L’emergenza pandemica ci ha reso più sensibili ai temi della sostenibilità?

La sostenibilità – mai come in questa particolare situazione - ha l’obbligo di svolgere un ruolo di abilitatore per la creazione di valore condiviso e per la continuità dell’operatività delle aziende, proprio perché una mancata gestione degli aspetti ambientali, sociali e di governance rischia di essere un ulteriore onere finanziario per le imprese, sottoposte a una difficile prova dall’attuale contesto macroeconomico.

Quanto conta la fase di eco design, di progettazione di un prodotto in chiave di sostenibilità?

È fondamentale perché con una buona progettazione si può risparmiare anche il 60% delle risorse, sia per quanto attiene all’energia sia in chiave di riuso e riutilizzo del prodotto.

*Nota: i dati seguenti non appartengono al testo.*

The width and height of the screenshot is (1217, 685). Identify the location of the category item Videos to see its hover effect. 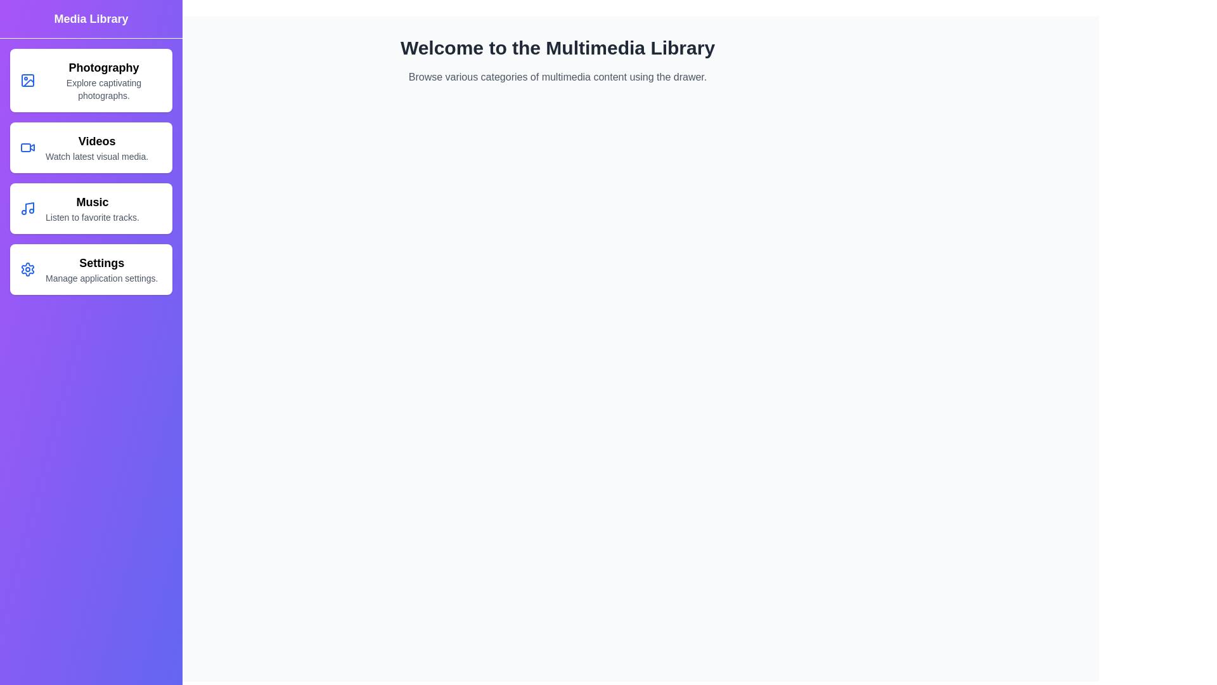
(91, 146).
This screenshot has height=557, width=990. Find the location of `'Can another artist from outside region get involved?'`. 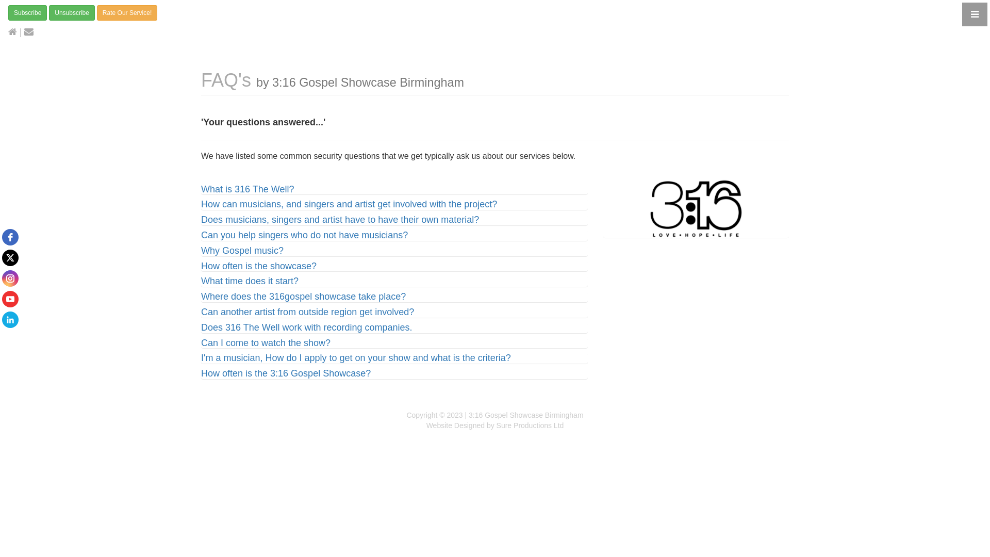

'Can another artist from outside region get involved?' is located at coordinates (307, 312).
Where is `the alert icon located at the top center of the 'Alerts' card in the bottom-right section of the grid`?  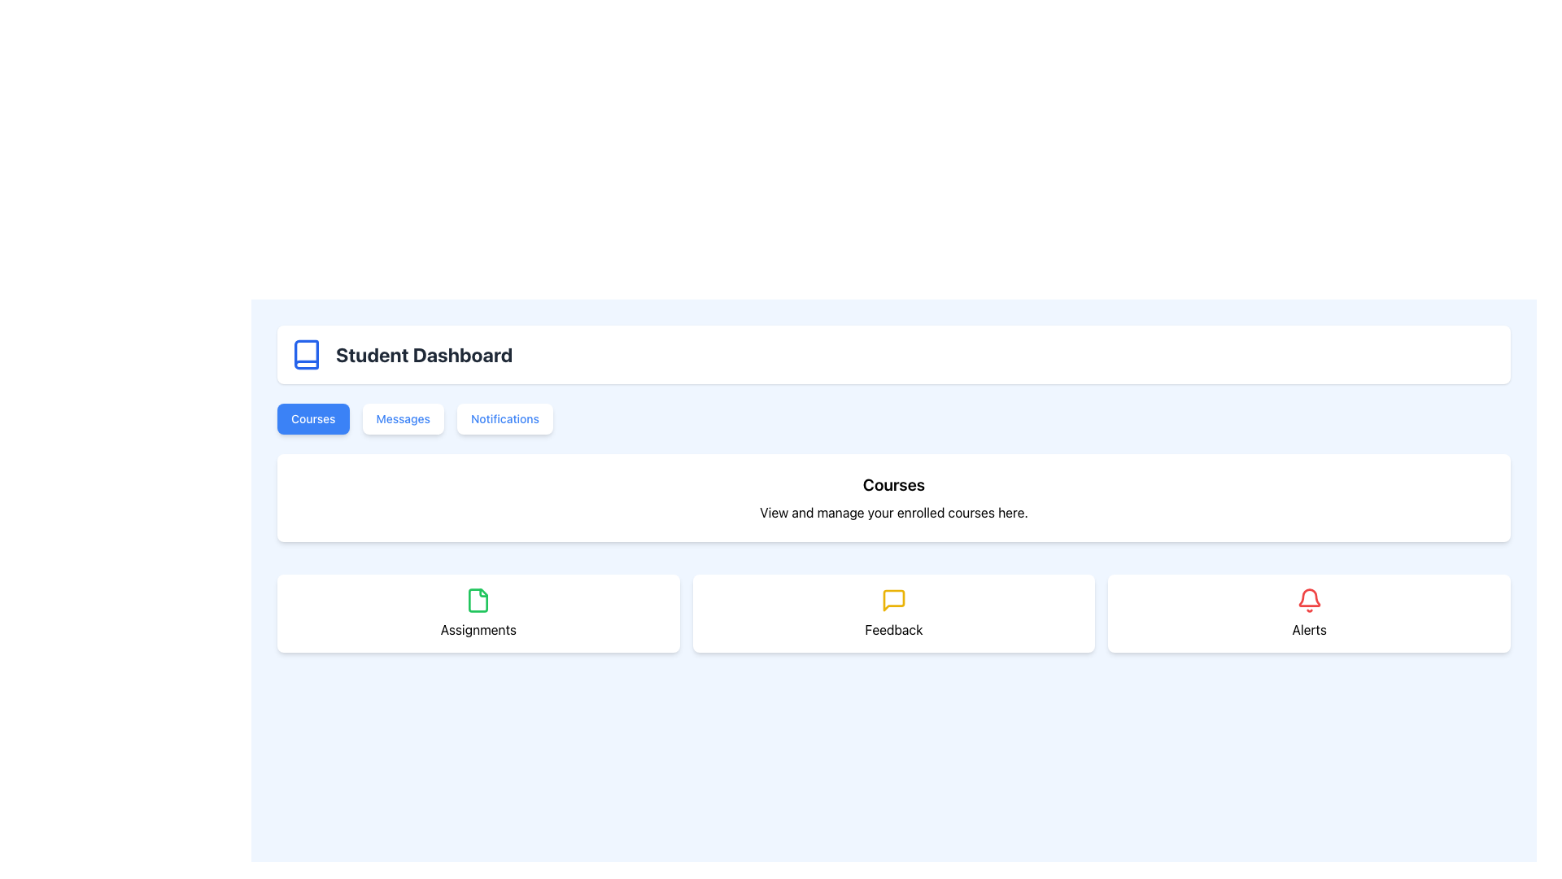 the alert icon located at the top center of the 'Alerts' card in the bottom-right section of the grid is located at coordinates (1309, 600).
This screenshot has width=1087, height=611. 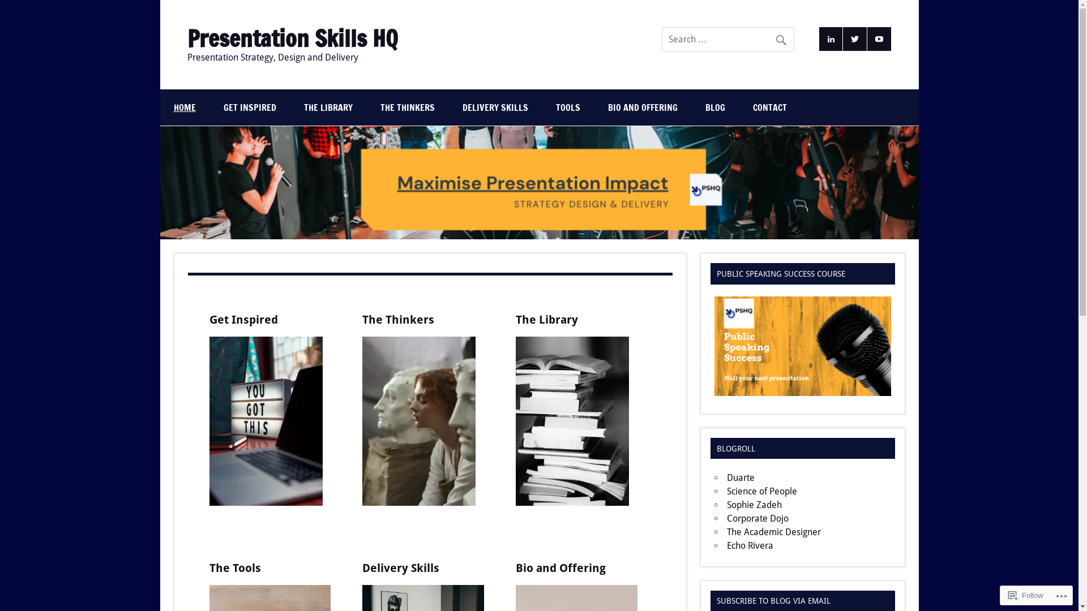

Quanto conta la comunicazione?

È un altro passaggio chiave. Un’azienda deve imparare a comunicare con i propri clienti, ma anche con gli stakeholder, come le banche o i fondi di investimento. Alle aziende diciamo di fare attenzione al Green Washing, di avere una sostenibilità certificata che abbia un peso anche nelle analisi finanziarie.

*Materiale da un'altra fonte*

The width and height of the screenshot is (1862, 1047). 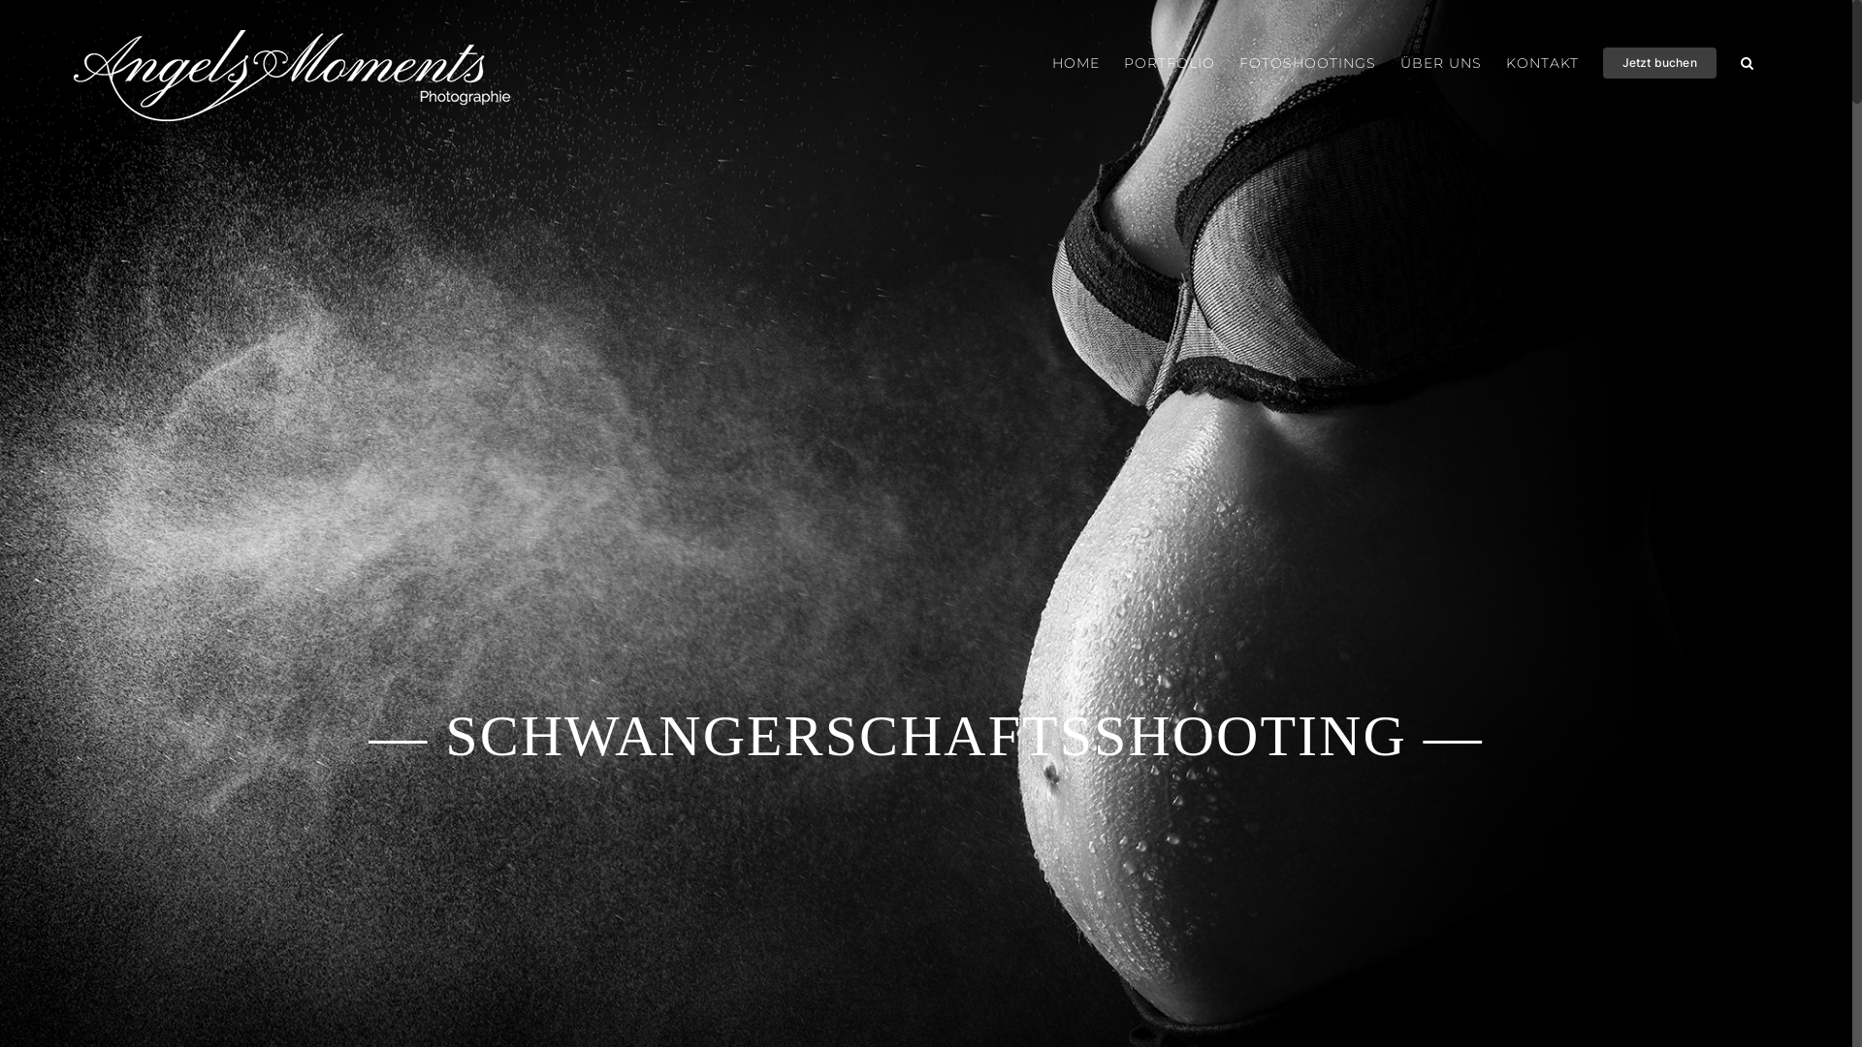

I cambiamenti che abbiamo messo in atto con l’emergenza sanitaria saranno duraturi, diventeranno la nuova normalità o ritorneremo alle vecchie abitudini?

Le imprese hanno capito che possono organizzarsi in modo diverso. Il cambiamento vale soprattutto per le piccole e le medie, perché nelle grandi, per esempio, lo smart working era già una realtà. Si tratta di un cambiamento culturale, tecnologico. Molte imprese lo renderanno più stabile possibile perché le persone tengono ora in grande considerazione la qualità della vita, il proprio tempo. Il modo in cui si può svolgere il proprio lavoro e la disponibilità di tempo stanno assumendo un rilievo sempre maggiore nella scelta del posto di lavoro.